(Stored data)
┄┄┄┄┄┄┄┄┄┄

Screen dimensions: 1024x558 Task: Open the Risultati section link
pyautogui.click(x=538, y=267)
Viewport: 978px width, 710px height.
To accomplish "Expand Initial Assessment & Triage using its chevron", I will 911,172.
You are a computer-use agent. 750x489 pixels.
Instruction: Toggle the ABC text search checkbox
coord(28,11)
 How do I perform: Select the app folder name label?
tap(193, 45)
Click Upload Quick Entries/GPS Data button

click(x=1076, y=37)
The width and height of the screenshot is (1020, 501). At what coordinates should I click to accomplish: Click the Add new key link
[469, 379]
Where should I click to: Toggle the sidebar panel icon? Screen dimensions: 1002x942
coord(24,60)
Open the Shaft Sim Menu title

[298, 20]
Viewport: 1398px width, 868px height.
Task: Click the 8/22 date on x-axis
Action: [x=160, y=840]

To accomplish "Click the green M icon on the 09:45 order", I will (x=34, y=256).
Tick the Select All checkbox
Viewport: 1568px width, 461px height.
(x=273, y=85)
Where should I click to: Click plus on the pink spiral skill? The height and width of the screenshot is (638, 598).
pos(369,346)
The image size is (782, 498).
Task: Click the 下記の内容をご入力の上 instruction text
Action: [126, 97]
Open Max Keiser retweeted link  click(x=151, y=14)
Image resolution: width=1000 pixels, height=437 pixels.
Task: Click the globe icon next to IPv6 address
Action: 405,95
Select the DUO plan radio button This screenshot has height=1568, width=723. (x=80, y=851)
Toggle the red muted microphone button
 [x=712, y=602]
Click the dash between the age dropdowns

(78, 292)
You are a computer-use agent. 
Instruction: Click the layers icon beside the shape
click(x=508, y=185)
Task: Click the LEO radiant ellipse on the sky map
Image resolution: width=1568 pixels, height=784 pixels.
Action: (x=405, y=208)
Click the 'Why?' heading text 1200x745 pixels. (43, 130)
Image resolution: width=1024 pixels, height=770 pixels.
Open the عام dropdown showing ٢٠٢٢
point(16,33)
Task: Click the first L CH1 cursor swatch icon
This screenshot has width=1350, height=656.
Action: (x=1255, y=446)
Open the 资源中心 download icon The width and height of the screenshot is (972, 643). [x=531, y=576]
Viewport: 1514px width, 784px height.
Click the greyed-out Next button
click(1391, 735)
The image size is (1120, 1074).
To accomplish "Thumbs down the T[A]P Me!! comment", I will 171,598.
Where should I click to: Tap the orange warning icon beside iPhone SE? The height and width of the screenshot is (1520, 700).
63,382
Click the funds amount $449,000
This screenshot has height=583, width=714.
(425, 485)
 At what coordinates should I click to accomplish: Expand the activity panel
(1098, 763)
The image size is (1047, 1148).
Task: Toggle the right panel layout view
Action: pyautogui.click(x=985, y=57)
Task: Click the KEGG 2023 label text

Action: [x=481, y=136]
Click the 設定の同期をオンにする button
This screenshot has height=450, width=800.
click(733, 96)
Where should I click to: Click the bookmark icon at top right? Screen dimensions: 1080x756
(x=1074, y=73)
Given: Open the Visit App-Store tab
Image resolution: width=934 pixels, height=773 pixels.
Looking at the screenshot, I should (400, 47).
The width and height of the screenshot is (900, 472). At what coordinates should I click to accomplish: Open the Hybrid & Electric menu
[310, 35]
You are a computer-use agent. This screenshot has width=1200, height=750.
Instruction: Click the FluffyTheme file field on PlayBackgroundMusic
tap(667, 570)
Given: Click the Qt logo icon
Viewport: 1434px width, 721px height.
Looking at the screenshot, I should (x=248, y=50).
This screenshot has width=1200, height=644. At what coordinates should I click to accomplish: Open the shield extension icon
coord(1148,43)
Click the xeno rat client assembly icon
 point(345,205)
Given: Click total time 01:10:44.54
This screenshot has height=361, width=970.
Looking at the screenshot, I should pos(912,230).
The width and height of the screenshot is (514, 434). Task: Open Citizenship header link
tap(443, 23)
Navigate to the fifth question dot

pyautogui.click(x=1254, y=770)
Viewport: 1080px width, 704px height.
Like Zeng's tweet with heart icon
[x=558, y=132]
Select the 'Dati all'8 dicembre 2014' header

┄┄┄┄┄┄┄┄┄┄

• Directions: Could you write out all of the data again, exactly as given?

• Result for this exercise:
Screen dimensions: 1024x558 Task: Open the Risultati section link
pyautogui.click(x=538, y=267)
Viewport: 978px width, 710px height.
To accomplish "Expand Initial Assessment & Triage using its chevron", I will 911,172.
You are a computer-use agent. 750x489 pixels.
Instruction: Toggle the ABC text search checkbox
coord(28,11)
 How do I perform: Select the app folder name label?
tap(193, 45)
Click Upload Quick Entries/GPS Data button

click(x=1076, y=37)
The width and height of the screenshot is (1020, 501). At what coordinates should I click to accomplish: Click the Add new key link
[469, 379]
Where should I click to: Toggle the sidebar panel icon? Screen dimensions: 1002x942
coord(24,60)
Open the Shaft Sim Menu title

[298, 20]
Viewport: 1398px width, 868px height.
Task: Click the 8/22 date on x-axis
Action: [x=160, y=840]

To accomplish "Click the green M icon on the 09:45 order", I will (x=34, y=256).
Tick the Select All checkbox
Viewport: 1568px width, 461px height.
(x=273, y=85)
Where should I click to: Click plus on the pink spiral skill? The height and width of the screenshot is (638, 598).
pos(369,346)
The image size is (782, 498).
Task: Click the 下記の内容をご入力の上 instruction text
Action: [126, 97]
Open Max Keiser retweeted link  click(x=151, y=14)
Image resolution: width=1000 pixels, height=437 pixels.
Task: Click the globe icon next to IPv6 address
Action: 405,95
Select the DUO plan radio button This screenshot has height=1568, width=723. (x=80, y=851)
Toggle the red muted microphone button
 [x=712, y=602]
Click the dash between the age dropdowns

(78, 292)
You are a computer-use agent. 
Instruction: Click the layers icon beside the shape
click(x=508, y=185)
Task: Click the LEO radiant ellipse on the sky map
Image resolution: width=1568 pixels, height=784 pixels.
Action: (x=405, y=208)
Click the 'Why?' heading text 1200x745 pixels. (43, 130)
Image resolution: width=1024 pixels, height=770 pixels.
Open the عام dropdown showing ٢٠٢٢
point(16,33)
Task: Click the first L CH1 cursor swatch icon
This screenshot has width=1350, height=656.
Action: (x=1255, y=446)
Open the 资源中心 download icon The width and height of the screenshot is (972, 643). [x=531, y=576]
Viewport: 1514px width, 784px height.
Click the greyed-out Next button
click(1391, 735)
The image size is (1120, 1074).
To accomplish "Thumbs down the T[A]P Me!! comment", I will 171,598.
Where should I click to: Tap the orange warning icon beside iPhone SE? The height and width of the screenshot is (1520, 700).
63,382
Click the funds amount $449,000
This screenshot has height=583, width=714.
(425, 485)
 At what coordinates should I click to accomplish: Expand the activity panel
(1098, 763)
The image size is (1047, 1148).
Task: Toggle the right panel layout view
Action: pyautogui.click(x=985, y=57)
Task: Click the KEGG 2023 label text

Action: [x=481, y=136]
Click the 設定の同期をオンにする button
This screenshot has height=450, width=800.
click(733, 96)
Where should I click to: Click the bookmark icon at top right? Screen dimensions: 1080x756
(x=1074, y=73)
Given: Open the Visit App-Store tab
Image resolution: width=934 pixels, height=773 pixels.
Looking at the screenshot, I should (400, 47).
The width and height of the screenshot is (900, 472). At what coordinates should I click to accomplish: Open the Hybrid & Electric menu
[310, 35]
You are a computer-use agent. This screenshot has width=1200, height=750.
Instruction: Click the FluffyTheme file field on PlayBackgroundMusic
tap(667, 570)
Given: Click the Qt logo icon
Viewport: 1434px width, 721px height.
Looking at the screenshot, I should (x=248, y=50).
This screenshot has width=1200, height=644. At what coordinates should I click to accomplish: Open the shield extension icon
coord(1148,43)
Click the xeno rat client assembly icon
 point(345,205)
Given: Click total time 01:10:44.54
This screenshot has height=361, width=970.
Looking at the screenshot, I should pos(912,230).
The width and height of the screenshot is (514, 434). Task: Open Citizenship header link
tap(443, 23)
Navigate to the fifth question dot

pyautogui.click(x=1254, y=770)
Viewport: 1080px width, 704px height.
Like Zeng's tweet with heart icon
[x=558, y=132]
Select the 'Dati all'8 dicembre 2014' header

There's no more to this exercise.